What to work on
Drop the pictures; give again exactly the lines from the one holding "Task: Open the 帮助 (Help) toolbar icon" through the end of the data.

Information provided
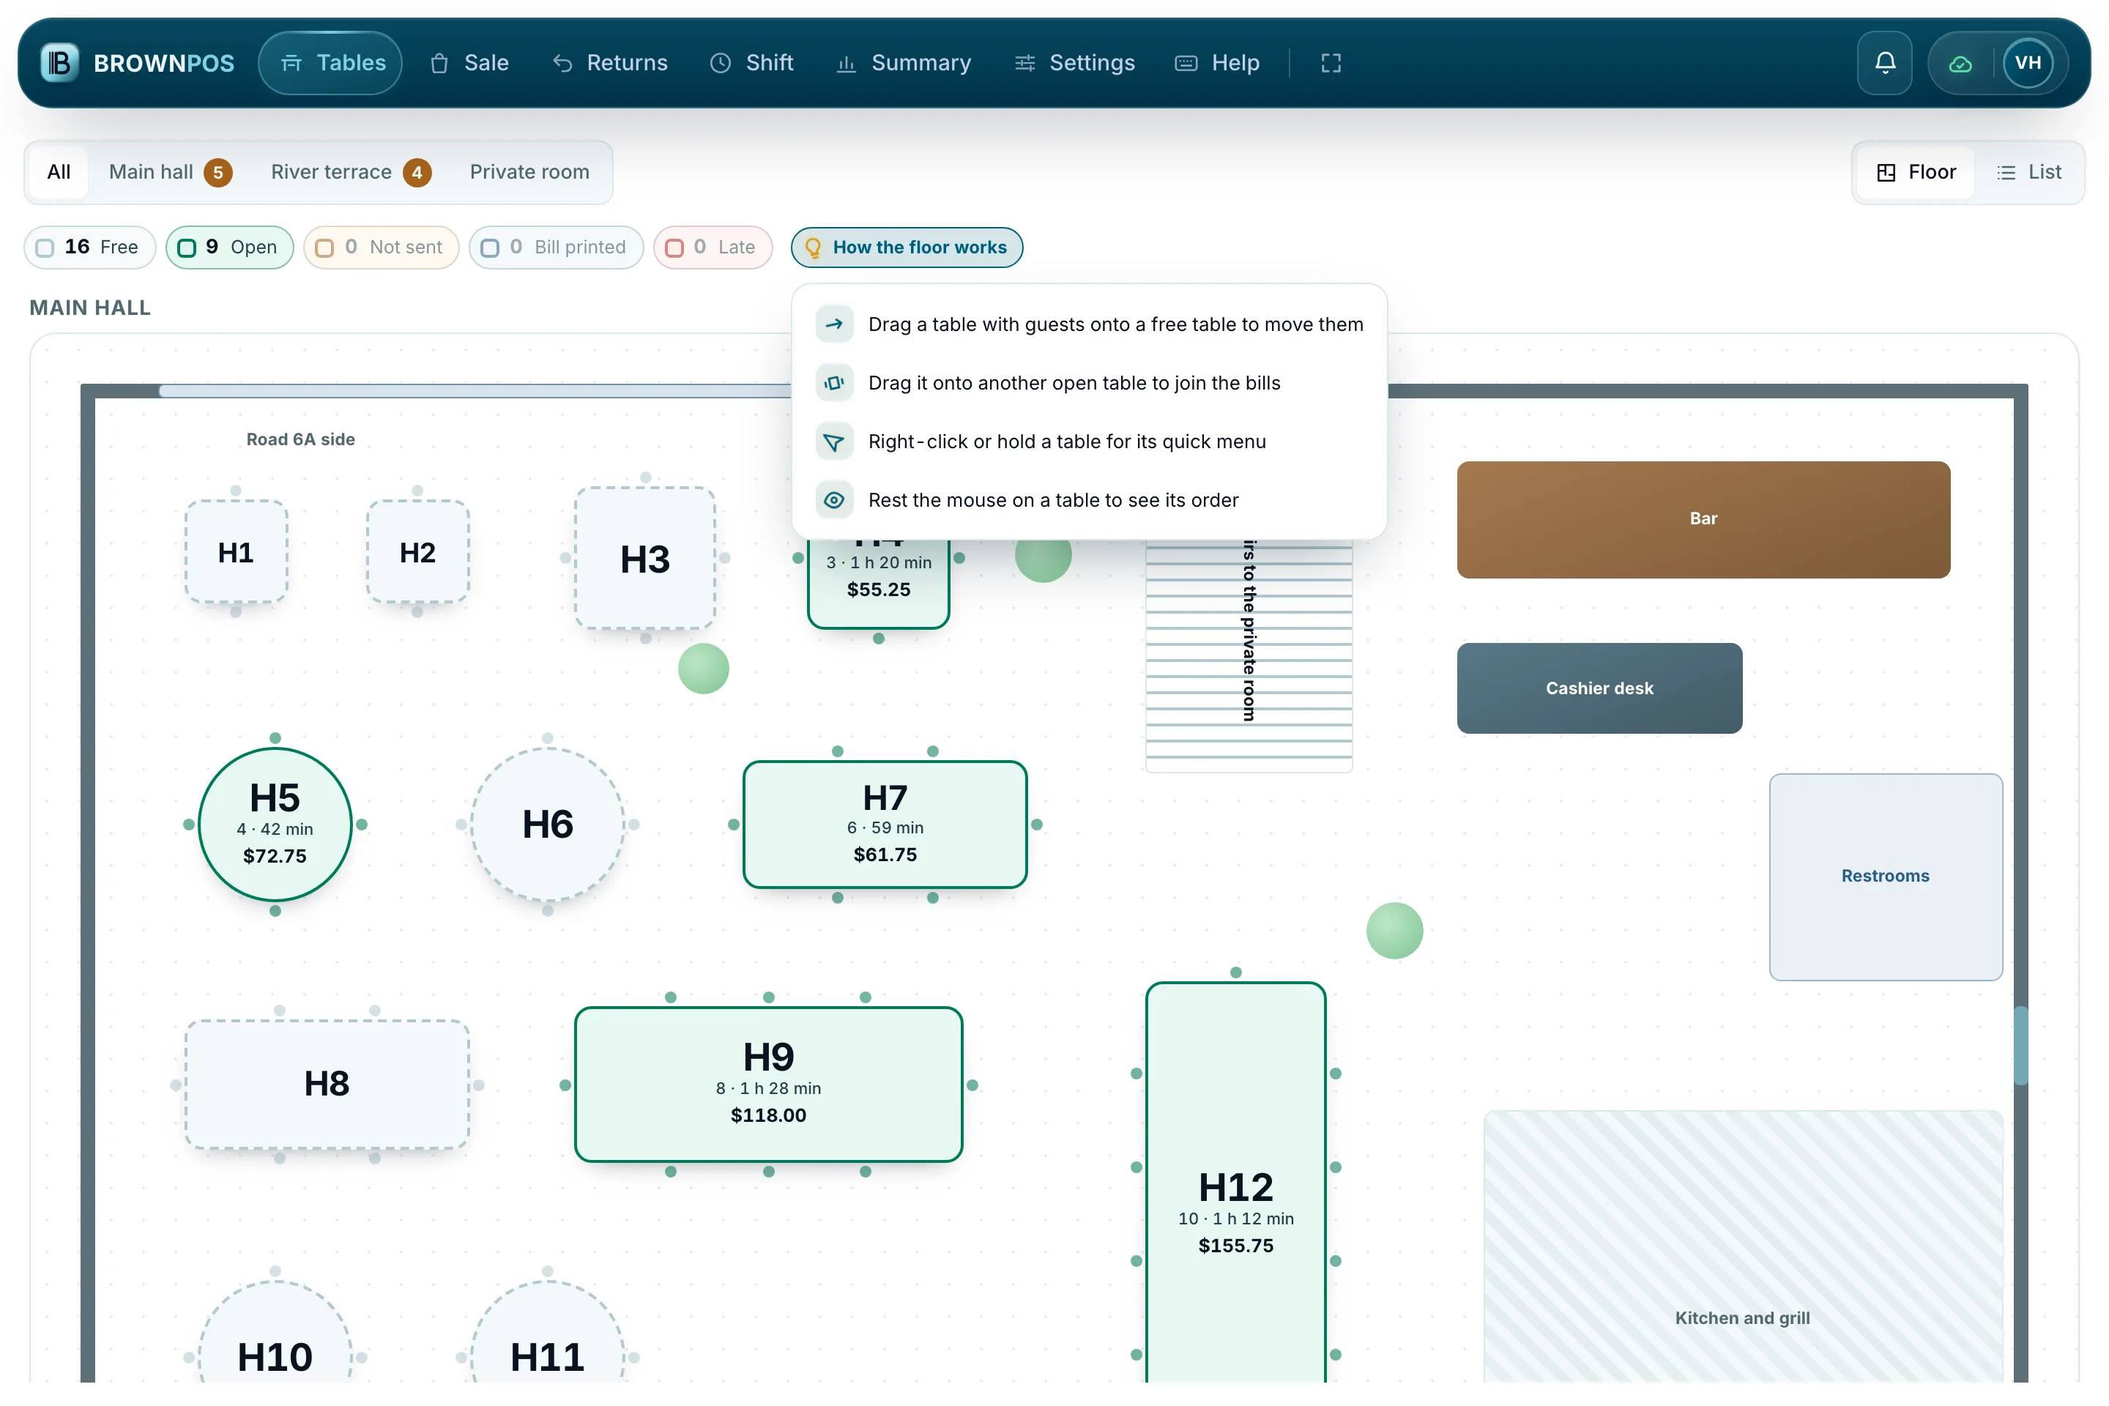2109x1406 pixels.
Task: Open table H9 order
Action: 768,1084
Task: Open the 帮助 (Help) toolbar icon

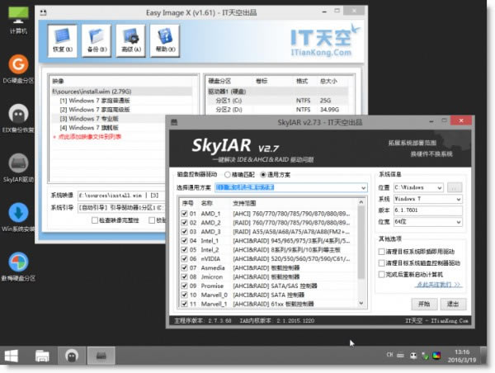Action: [x=165, y=40]

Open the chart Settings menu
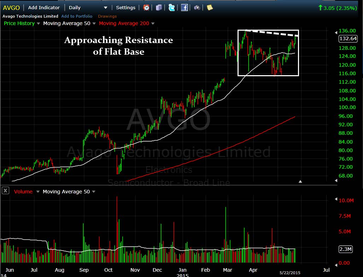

Solution for this exercise
Task: Open the 帮助 (Help) toolbar icon

Action: [x=165, y=40]

Open the chart Settings menu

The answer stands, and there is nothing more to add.